Prior to the acquisition of data, the participants were trained by receiving a practice block of at least 10 min in order to get used to the paradigm and understand the instructions. Then, the participants took part in the fMRI measurements for 25 min. The auditory stimuli were generated outside the MR environment using the BrainStim software package (Brain Products, Munich). Binaural sound transmission was performed using an air tubing sound delivery system [Resonance Technology, Inc., Van Mays, USA; see also Ref. (50)]. During the MRI measurements, the participants were asked to keep their right index finger on the button of the response box.

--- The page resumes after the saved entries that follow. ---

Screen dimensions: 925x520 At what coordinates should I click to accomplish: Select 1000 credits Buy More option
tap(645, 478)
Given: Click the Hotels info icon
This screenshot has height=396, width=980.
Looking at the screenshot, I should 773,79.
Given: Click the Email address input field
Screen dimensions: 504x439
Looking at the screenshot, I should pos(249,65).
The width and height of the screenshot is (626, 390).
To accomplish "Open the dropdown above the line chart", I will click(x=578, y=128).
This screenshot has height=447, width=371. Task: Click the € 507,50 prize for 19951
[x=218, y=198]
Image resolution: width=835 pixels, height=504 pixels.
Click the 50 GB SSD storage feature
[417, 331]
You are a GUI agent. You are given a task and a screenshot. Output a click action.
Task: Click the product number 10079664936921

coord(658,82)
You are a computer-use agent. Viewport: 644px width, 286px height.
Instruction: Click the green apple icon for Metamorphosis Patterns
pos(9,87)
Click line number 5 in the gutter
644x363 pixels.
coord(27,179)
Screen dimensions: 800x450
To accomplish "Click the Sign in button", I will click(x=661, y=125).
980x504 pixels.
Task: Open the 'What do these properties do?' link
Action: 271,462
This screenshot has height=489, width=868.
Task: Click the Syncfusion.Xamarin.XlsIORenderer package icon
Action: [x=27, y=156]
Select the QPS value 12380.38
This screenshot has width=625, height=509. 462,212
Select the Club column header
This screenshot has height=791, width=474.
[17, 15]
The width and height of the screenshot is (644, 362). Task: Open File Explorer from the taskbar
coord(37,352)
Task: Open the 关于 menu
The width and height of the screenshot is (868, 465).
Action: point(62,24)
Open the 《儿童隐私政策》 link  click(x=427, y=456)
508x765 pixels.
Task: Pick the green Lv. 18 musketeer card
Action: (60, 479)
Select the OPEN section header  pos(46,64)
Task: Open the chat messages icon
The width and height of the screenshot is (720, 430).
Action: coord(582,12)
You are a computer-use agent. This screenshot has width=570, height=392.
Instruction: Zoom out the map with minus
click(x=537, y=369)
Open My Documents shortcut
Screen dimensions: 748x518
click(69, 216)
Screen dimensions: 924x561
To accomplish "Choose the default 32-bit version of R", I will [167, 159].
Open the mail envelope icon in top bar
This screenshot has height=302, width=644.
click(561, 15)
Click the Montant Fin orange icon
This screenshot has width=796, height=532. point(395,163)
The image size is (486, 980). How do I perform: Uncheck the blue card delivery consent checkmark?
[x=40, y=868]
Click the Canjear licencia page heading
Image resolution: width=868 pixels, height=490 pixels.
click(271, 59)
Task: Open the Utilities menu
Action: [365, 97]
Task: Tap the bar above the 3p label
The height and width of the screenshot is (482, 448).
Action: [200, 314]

Image Acquisition and Conventional Analysis of MRI Data

The BOLD responses were acquired during the execution of the cognitive task in a 1.5-T MRI (Siemens Sonata, T2*-weighted, TR = 3 s, TE = 53 ms; 10 slices; matrix 64 × 64; FoV 192 × 192; slices thickness: 8 and 0.4 mm interslice gap; gradient-echo EPI pulse sequence). Ten slices per person were recorded, parallel to the AC–PC line (line from the superior surface of the anterior commissure to the center of the posterior commissure) resulting in a voxel-size of 2.8 mm × 2.8 mm × 8.0 mm. Functional data were adapted on high-resolution anatomical data sets, which had been collected in advance using 3D T1-weighted sequences. Per person, 485 fMRI images were generated. The first five images were excluded because of unsatisfactory saturation effects.

The EEG/fMRI data acquisition occurred in temporal synchrony to the task. In order to reduce MR-provoked artifacts on the EEG data, an interleaved design was used. The MRI noise took about 1000 ms; the acquisition of MRI images started 700 ms after presentation of the auditory information. Therefore, the acquisition of BOLD acquisition and ERPs was done at different time points.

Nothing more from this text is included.